=== WHAT YOU HAVE TO DO ===
List every institution at which the biographical note below says Jonathan D. Pollack has taught.

=== EXTRACT PROVIDED ===
::::

Jonathan D. Pollack is Senior Fellow in Foreign Policy at the John L. Thornton China Center and the Center for East Asia Policy Studies at the Brookings Institution in Washington, D.C. He served as Director of Thornton Center during 2012-2014. Prior to joining Brookings in late 2010, he was Professor of Asian and Pacific Studies and Chairman of the Strategic Research Department at the Naval War College in Newport, Rhode Island, where he is now a Professor Emeritus. Between 1978 and 2000 he worked at the Rand Corporation in Santa Monica, California, in a wide array of research and senior management capacities. In addition, he has taught at Brandeis University, the Rand Graduate School of Policy Studies, UCLA, and the Naval War College.

::::

=== STORED DATA ===
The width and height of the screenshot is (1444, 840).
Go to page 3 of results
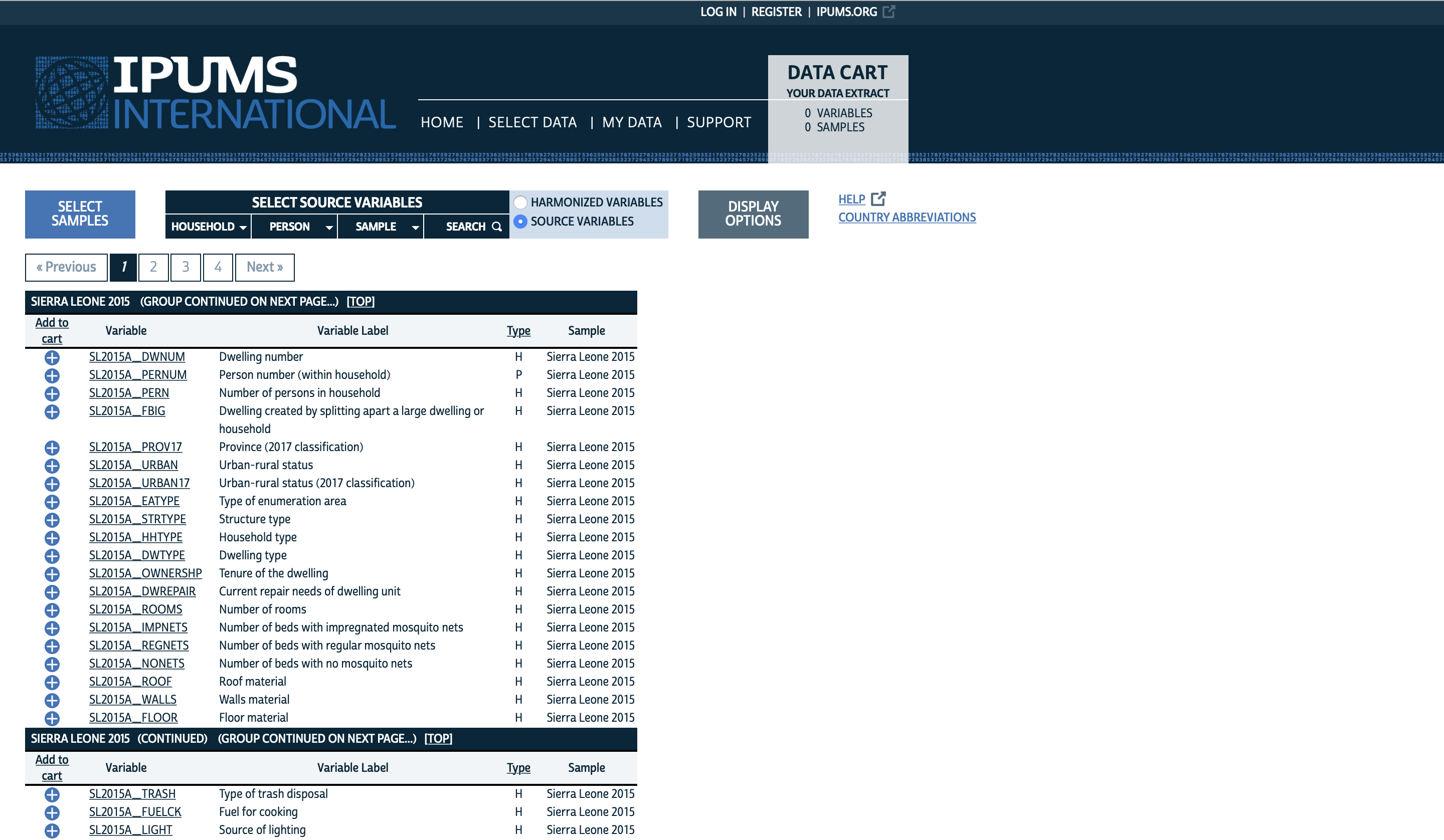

::::

=== RESPONSE TO THIS EXERCISE ===
Brandeis University, the Rand Graduate School of Policy Studies, UCLA, and the Naval War College.